■ EXERCISE DIRECTIONS
Reproduce exactly, from the data that follows, the line with "Öykü (657, 192)", the line with "Quick Links (354, 1476)", and every line that lies between them.
- Opening Delimiter -
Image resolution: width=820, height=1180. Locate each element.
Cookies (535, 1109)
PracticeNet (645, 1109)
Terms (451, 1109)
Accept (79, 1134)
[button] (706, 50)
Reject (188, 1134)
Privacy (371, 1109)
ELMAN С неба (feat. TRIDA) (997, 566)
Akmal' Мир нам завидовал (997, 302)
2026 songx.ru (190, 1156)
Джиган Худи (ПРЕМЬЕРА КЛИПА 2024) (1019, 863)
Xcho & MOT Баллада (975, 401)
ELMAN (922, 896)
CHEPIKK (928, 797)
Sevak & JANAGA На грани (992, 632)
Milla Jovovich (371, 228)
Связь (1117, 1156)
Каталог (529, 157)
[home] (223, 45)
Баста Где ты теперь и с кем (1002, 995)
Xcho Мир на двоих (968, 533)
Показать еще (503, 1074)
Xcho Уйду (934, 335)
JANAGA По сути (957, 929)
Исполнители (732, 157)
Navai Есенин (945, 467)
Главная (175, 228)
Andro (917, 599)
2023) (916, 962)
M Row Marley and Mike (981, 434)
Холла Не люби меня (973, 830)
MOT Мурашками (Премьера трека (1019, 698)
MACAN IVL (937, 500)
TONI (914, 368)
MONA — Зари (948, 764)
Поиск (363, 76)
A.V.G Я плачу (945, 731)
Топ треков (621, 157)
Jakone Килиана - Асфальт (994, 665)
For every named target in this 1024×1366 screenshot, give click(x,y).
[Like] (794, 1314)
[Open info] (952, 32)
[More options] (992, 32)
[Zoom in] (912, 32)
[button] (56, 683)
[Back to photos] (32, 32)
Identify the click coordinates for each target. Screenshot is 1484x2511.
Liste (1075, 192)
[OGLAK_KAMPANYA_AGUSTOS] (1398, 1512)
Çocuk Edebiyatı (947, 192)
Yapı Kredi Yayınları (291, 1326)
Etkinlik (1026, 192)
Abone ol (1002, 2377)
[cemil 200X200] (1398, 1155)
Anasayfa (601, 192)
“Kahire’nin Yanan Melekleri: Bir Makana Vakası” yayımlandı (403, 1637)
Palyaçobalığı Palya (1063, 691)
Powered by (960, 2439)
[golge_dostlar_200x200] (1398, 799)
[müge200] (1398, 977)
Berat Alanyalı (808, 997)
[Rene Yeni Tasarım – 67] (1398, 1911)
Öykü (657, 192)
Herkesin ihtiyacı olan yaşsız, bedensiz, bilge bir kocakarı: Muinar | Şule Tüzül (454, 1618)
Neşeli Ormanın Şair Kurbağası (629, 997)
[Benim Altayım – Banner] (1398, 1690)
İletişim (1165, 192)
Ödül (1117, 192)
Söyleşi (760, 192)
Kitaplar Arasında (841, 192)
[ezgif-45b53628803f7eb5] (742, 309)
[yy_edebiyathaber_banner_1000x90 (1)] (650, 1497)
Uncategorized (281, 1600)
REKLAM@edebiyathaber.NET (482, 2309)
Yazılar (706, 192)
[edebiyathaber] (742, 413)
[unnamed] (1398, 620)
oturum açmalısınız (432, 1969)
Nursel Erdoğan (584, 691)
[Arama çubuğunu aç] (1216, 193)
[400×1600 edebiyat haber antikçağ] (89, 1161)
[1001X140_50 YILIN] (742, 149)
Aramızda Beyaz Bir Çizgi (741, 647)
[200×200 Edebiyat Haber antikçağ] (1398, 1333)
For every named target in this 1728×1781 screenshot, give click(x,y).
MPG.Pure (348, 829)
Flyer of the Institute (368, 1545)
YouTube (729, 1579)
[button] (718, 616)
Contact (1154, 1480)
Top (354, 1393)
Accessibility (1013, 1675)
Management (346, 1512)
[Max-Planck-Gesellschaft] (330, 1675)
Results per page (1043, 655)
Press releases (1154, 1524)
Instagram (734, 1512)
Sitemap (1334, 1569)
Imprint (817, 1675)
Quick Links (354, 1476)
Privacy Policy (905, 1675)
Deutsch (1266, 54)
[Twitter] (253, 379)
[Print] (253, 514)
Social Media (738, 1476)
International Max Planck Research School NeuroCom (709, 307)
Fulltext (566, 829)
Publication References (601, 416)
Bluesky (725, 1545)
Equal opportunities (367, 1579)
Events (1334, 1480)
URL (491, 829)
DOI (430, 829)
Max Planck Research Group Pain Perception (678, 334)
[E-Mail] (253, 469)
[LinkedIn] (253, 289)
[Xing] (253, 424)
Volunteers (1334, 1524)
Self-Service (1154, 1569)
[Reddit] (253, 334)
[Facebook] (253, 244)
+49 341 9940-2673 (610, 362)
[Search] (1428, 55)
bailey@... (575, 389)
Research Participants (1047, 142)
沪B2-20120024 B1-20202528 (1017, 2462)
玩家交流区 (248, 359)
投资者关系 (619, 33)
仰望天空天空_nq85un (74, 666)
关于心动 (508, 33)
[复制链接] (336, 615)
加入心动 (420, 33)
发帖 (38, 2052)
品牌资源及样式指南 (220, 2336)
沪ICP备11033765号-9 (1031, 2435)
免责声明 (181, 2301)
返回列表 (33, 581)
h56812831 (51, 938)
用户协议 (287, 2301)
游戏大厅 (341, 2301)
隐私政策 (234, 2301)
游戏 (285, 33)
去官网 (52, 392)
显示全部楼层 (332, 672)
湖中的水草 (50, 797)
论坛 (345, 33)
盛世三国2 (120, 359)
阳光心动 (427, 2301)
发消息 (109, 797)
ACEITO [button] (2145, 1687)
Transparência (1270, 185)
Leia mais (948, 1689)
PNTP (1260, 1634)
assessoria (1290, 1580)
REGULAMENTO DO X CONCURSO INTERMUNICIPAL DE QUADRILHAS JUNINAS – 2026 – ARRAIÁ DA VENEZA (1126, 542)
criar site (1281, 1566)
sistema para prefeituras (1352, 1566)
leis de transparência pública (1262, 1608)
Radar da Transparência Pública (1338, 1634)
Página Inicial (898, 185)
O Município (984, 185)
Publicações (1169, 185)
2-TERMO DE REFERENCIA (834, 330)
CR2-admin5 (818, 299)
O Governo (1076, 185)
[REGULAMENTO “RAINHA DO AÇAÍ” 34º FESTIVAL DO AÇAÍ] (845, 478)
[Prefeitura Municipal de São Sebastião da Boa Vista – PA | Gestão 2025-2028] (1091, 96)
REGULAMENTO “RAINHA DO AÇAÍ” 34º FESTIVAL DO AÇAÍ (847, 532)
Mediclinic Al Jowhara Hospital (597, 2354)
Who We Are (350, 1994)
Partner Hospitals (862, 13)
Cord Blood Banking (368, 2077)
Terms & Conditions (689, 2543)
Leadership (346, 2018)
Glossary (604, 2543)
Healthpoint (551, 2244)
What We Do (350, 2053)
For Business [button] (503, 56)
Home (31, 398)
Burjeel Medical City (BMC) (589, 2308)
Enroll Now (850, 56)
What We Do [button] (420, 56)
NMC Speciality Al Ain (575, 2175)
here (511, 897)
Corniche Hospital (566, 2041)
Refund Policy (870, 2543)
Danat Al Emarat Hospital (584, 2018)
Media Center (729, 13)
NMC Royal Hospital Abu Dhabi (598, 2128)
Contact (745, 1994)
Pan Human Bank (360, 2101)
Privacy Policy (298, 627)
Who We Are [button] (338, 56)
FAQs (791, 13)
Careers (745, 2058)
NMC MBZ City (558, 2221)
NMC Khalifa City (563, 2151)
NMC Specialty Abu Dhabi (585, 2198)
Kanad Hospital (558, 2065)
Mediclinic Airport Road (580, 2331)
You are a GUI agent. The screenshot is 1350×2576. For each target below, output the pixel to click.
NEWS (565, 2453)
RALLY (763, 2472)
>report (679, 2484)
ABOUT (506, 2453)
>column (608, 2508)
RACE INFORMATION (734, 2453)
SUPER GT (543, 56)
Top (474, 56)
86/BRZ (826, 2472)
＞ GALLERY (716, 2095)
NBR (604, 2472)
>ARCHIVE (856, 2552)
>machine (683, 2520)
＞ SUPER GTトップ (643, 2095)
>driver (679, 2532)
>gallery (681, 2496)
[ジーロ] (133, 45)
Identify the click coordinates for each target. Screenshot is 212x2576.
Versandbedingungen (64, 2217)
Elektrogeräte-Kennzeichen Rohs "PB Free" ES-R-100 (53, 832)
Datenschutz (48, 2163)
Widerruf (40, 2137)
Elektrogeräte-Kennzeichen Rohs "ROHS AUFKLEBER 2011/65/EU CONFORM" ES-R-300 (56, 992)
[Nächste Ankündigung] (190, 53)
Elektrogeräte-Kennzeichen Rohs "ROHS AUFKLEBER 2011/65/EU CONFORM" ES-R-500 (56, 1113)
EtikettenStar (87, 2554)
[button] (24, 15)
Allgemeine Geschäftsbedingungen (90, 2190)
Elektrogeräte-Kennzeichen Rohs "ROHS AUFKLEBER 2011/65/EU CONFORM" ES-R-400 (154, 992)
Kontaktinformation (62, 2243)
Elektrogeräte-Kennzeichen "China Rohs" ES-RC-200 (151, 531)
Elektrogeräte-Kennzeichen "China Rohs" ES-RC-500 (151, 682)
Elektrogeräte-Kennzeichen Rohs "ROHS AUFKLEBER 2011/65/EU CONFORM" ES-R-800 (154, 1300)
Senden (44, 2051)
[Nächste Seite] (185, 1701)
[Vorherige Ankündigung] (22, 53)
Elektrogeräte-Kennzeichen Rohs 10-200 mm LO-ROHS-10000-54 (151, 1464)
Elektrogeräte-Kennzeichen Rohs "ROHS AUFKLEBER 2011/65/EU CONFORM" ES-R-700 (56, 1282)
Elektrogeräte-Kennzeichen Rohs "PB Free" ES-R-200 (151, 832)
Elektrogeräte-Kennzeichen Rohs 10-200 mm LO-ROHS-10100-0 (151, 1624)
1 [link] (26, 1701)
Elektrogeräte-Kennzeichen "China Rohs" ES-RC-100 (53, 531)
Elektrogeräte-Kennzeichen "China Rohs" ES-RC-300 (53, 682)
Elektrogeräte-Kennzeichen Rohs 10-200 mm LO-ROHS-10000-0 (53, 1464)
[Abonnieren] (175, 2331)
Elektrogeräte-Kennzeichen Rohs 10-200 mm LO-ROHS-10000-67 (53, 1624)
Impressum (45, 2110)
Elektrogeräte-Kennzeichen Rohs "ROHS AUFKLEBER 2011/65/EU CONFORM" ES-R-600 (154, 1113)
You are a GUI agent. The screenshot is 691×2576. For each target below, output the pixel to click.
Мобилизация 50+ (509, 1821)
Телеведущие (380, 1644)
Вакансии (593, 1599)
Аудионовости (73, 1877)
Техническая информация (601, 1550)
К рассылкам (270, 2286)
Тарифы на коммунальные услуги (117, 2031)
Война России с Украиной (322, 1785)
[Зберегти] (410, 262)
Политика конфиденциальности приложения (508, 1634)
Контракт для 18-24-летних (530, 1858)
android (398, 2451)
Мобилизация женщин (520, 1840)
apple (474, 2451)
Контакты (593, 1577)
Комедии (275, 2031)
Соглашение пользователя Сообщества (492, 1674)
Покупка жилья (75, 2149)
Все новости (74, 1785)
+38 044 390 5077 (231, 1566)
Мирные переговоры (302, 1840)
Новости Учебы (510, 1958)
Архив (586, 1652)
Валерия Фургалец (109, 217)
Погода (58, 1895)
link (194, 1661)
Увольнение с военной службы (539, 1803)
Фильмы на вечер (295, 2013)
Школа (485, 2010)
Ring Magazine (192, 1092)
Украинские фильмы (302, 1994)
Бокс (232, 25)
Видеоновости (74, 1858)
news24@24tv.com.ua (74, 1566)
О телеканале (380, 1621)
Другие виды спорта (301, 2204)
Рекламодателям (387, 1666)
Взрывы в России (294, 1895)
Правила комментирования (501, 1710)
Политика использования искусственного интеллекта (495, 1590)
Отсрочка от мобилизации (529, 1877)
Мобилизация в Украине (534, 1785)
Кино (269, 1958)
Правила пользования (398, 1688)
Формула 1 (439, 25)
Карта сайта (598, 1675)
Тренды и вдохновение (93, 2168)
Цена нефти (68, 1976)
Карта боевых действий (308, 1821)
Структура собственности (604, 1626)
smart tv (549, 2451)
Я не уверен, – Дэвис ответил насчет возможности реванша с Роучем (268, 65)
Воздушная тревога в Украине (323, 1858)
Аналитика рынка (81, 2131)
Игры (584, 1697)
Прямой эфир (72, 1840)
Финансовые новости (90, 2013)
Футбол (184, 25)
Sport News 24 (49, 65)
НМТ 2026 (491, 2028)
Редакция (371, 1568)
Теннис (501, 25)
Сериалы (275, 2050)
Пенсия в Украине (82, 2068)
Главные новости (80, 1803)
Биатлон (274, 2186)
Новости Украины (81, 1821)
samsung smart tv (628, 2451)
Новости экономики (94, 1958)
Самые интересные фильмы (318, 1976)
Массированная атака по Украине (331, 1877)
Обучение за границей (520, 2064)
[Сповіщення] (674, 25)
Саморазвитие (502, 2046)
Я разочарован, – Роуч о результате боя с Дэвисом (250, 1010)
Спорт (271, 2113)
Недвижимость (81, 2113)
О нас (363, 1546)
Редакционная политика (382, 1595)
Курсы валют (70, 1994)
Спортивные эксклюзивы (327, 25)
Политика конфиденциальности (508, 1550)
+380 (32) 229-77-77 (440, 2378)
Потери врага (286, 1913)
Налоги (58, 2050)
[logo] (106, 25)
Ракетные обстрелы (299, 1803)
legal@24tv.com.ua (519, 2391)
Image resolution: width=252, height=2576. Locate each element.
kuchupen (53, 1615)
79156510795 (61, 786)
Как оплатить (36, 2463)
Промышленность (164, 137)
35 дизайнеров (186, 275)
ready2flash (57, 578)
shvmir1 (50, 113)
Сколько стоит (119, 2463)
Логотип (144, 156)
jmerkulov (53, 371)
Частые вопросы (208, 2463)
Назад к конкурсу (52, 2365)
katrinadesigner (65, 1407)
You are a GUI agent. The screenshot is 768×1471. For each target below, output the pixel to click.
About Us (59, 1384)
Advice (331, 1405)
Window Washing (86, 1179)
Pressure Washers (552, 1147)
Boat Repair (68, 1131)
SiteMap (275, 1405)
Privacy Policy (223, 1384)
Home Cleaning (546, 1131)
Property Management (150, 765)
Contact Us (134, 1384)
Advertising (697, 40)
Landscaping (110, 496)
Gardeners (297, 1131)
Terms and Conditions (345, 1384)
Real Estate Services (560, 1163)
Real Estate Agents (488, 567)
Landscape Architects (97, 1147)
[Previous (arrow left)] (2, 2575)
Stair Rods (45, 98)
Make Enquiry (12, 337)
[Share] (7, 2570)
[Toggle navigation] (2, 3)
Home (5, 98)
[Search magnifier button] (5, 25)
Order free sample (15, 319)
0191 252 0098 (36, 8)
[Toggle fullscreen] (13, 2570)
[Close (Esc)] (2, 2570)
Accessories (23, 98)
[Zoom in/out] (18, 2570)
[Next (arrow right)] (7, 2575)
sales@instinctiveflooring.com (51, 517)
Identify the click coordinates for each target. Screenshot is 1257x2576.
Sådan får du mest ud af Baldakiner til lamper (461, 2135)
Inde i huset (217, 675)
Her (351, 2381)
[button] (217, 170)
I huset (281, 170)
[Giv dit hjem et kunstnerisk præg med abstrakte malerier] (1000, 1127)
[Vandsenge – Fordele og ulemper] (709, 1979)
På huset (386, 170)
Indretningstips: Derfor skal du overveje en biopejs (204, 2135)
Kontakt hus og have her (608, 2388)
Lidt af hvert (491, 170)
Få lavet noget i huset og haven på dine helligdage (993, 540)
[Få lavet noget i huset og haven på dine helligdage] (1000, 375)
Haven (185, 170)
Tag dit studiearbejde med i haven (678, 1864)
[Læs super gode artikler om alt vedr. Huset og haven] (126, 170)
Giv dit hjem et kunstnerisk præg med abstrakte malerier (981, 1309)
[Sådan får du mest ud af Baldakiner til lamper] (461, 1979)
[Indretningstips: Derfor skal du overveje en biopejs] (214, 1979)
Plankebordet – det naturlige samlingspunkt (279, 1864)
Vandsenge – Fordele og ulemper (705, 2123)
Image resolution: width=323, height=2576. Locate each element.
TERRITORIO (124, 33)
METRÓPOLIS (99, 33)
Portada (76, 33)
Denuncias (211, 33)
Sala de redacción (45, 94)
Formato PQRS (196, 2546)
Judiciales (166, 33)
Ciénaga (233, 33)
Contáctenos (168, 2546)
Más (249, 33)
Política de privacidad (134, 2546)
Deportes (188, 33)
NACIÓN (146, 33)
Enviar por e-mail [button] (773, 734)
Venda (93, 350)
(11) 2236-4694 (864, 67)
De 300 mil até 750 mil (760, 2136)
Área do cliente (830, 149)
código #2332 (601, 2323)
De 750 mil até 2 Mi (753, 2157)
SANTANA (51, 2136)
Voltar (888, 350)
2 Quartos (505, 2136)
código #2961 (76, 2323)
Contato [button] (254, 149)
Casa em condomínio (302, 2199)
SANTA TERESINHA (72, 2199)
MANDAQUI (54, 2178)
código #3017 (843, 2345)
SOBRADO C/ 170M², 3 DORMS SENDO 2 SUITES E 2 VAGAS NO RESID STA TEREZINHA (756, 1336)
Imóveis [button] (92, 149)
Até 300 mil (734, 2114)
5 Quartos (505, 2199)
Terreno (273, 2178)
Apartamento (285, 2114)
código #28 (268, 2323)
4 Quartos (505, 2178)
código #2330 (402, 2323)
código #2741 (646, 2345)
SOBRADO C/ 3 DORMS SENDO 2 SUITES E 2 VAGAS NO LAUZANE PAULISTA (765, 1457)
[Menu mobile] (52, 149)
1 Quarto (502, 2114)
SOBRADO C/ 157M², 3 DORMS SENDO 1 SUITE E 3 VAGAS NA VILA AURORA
- Closing Delimiter -
■ OUTPUT FOR THIS TASK
Öykü (657, 192)
Herkesin ihtiyacı olan yaşsız, bedensiz, bilge bir kocakarı: Muinar | Şule Tüzül (454, 1618)
Neşeli Ormanın Şair Kurbağası (629, 997)
[Benim Altayım – Banner] (1398, 1690)
İletişim (1165, 192)
Ödül (1117, 192)
Söyleşi (760, 192)
Kitaplar Arasında (841, 192)
[ezgif-45b53628803f7eb5] (742, 309)
[yy_edebiyathaber_banner_1000x90 (1)] (650, 1497)
Uncategorized (281, 1600)
REKLAM@edebiyathaber.NET (482, 2309)
Yazılar (706, 192)
[edebiyathaber] (742, 413)
[unnamed] (1398, 620)
oturum açmalısınız (432, 1969)
Nursel Erdoğan (584, 691)
[Arama çubuğunu aç] (1216, 193)
[400×1600 edebiyat haber antikçağ] (89, 1161)
[1001X140_50 YILIN] (742, 149)
Aramızda Beyaz Bir Çizgi (741, 647)
[200×200 Edebiyat Haber antikçağ] (1398, 1333)
For every named target in this 1728×1781 screenshot, give click(x,y).
MPG.Pure (348, 829)
Flyer of the Institute (368, 1545)
YouTube (729, 1579)
[button] (718, 616)
Contact (1154, 1480)
Top (354, 1393)
Accessibility (1013, 1675)
Management (346, 1512)
[Max-Planck-Gesellschaft] (330, 1675)
Results per page (1043, 655)
Press releases (1154, 1524)
Instagram (734, 1512)
Sitemap (1334, 1569)
Imprint (817, 1675)
Quick Links (354, 1476)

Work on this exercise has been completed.